Reproduce, word for word, everything from the line containing "Given: Click the XL size cell" down to the end of the records below, omitting the pictures.
[Start PROVIDED INFORMATION]
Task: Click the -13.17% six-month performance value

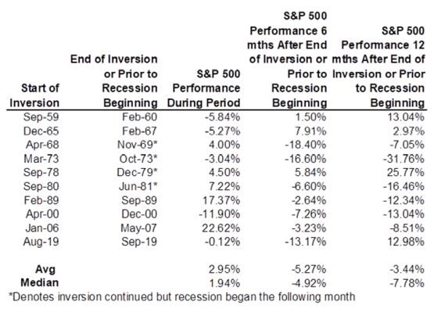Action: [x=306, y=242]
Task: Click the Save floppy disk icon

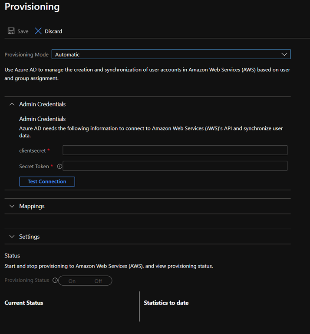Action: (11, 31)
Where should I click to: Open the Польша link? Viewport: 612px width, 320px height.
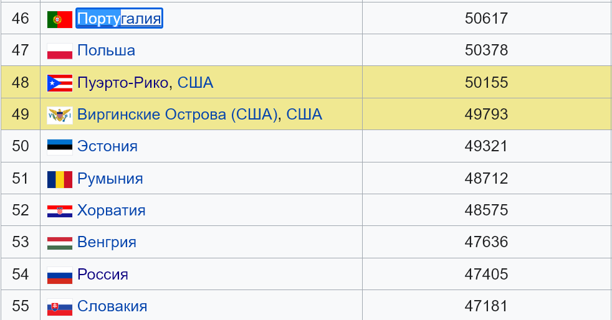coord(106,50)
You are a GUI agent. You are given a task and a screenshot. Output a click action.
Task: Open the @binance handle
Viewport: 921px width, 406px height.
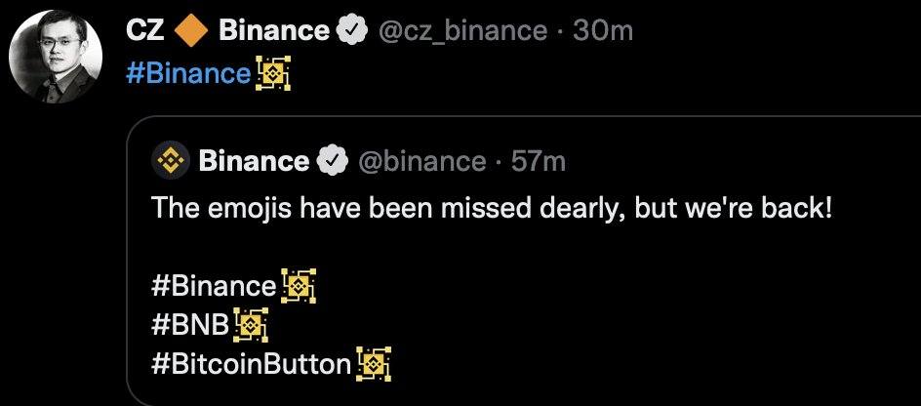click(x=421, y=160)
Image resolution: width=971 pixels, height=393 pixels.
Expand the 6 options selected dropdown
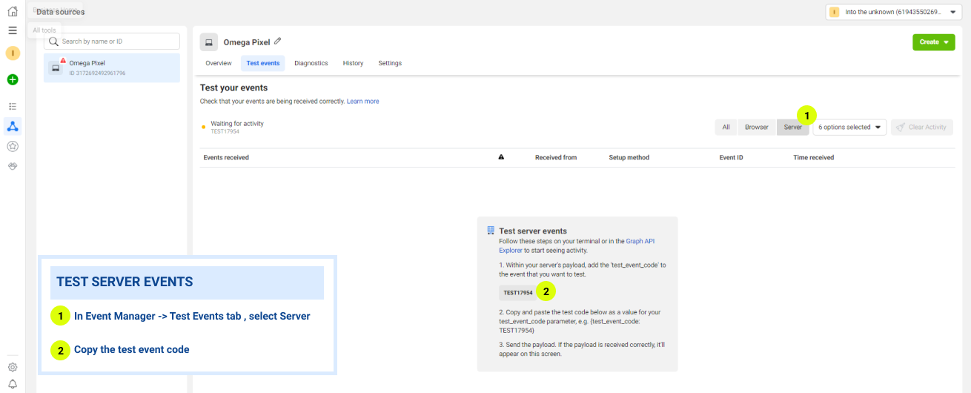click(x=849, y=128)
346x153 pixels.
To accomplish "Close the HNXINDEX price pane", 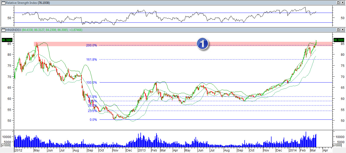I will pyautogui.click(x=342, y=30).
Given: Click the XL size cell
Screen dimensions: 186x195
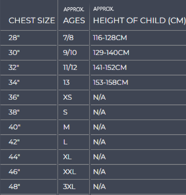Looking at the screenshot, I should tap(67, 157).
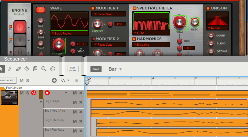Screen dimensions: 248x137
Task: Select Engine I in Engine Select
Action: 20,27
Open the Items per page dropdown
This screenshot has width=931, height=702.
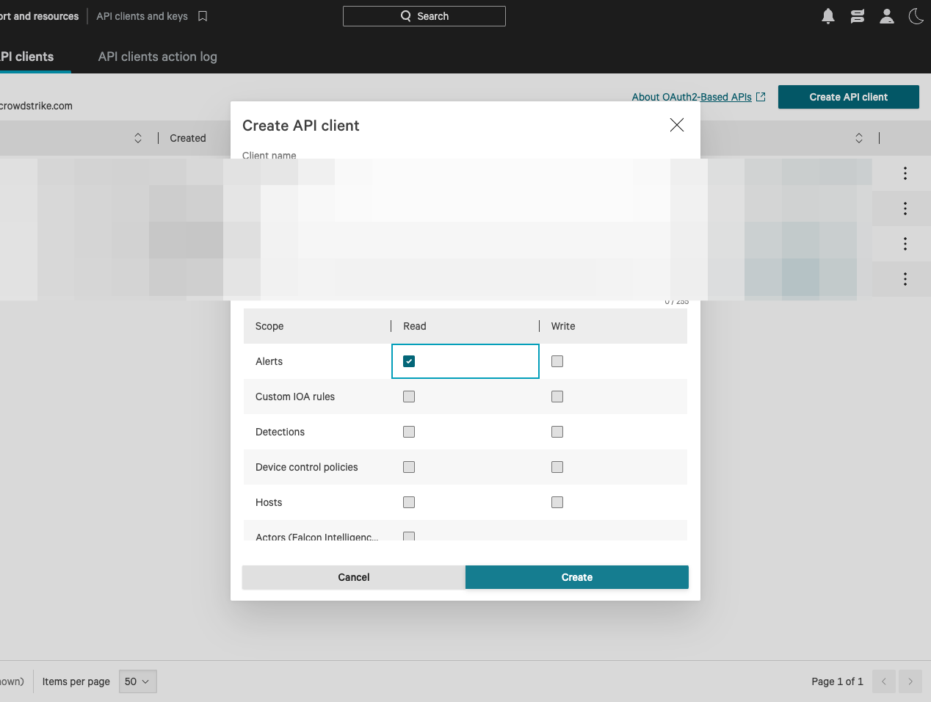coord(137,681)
[End PROVIDED INFORMATION]
## EXERCISE OUTPUT:
Given: Click the XL size cell
Screen dimensions: 186x195
Looking at the screenshot, I should tap(67, 157).
Screen dimensions: 248x137
Task: Select Engine I in Engine Select
Action: 20,27
Open the Items per page dropdown
This screenshot has width=931, height=702.
coord(137,681)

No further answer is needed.